Teodorico nasceu em 454 d.C., filho do rei Teodomiro dos ostrogodos com uma de suas concubinas. Ele foi batizado como Dietrich, mas, aos oito anos de idade, foi enviado a Constantinopla, capital do Império Romano do Oriente, como refém para garantir que o seu pai cumprisse um tratado firmado entre os romanos e os godos, de modo que o seu nome fosse romanizado para Theodoricus (Teodorico). Ele permaneceu na corte e foi educado segundo os valores greco-romanos ao longo de uma década, sob a proteção do imperador Leão I (r. 457-474 d.C.) e depois sob a proteção do imperador Zenão (474-475, 476-491 d.C.). Embora não tenha aprendido a ler ou escrever, ele adotou as normas culturais romanas e foi mais tarde descrito pelo escriba Sidônio Apolinário como um indivíduo altamente refinado tanto na vida privada quanto na pública.

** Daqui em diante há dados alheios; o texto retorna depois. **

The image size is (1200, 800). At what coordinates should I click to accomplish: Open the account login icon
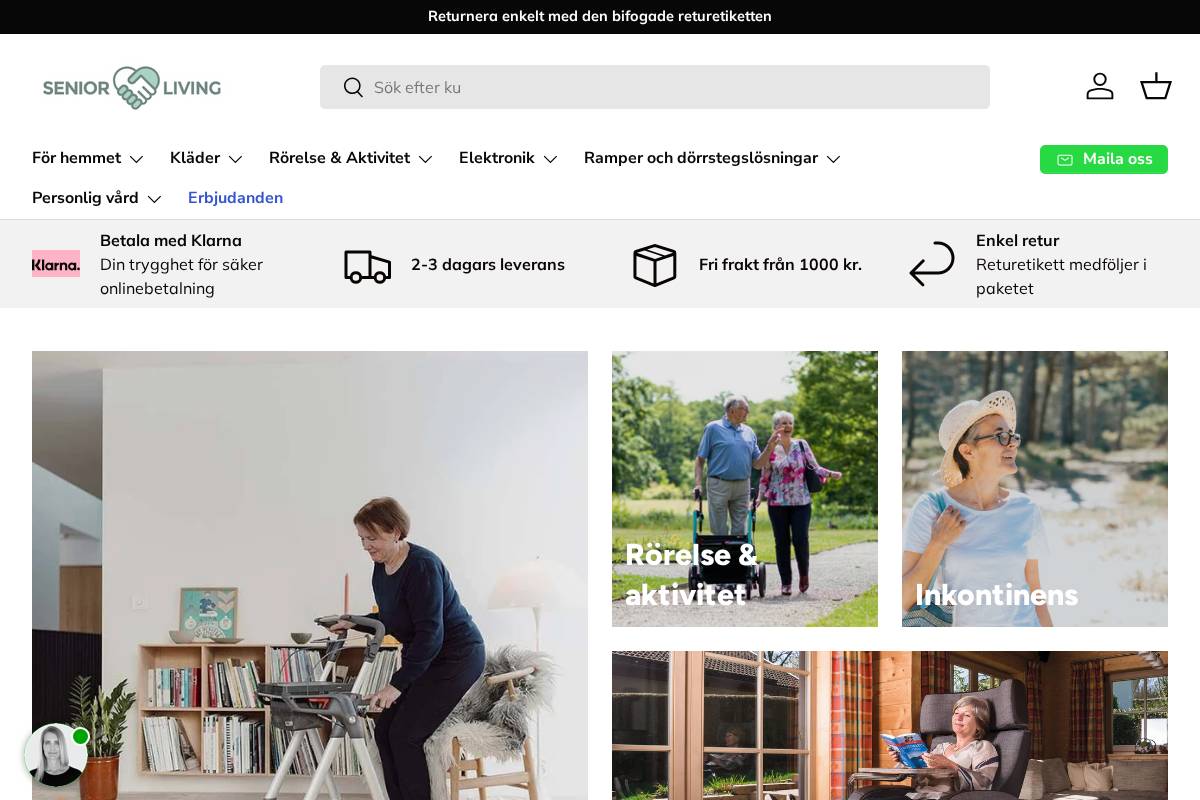(1100, 87)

Epic of Dietrich von Bern, Sintram, and the Dragon
Epopeia de Teodorico de Verona, Sintram e o Dragão
Marc Auer from France, uploaded by Edelseider (CC BY-SA)

Segundo Jordanes (século VI d.C.), ele pertencia à família Amalo, que reinara sobre os godos desde épocas remotas, e tinha sangue real (embora tal afirmação, bem como boa parte da obra de Jordanes, tenha sido questionada). Ele era um ávido caçador e um excelente arqueiro. Além disso, parece ter mostrado um talento precoce para comandar homens, pelo que se tornou mestre dos soldados (magister militum) em 483 d.C., no reinado de Zenão, e, um ano depois, foi eleito cônsul e recebeu o nome de Flavius Theodoricus (Flávio Teodorico).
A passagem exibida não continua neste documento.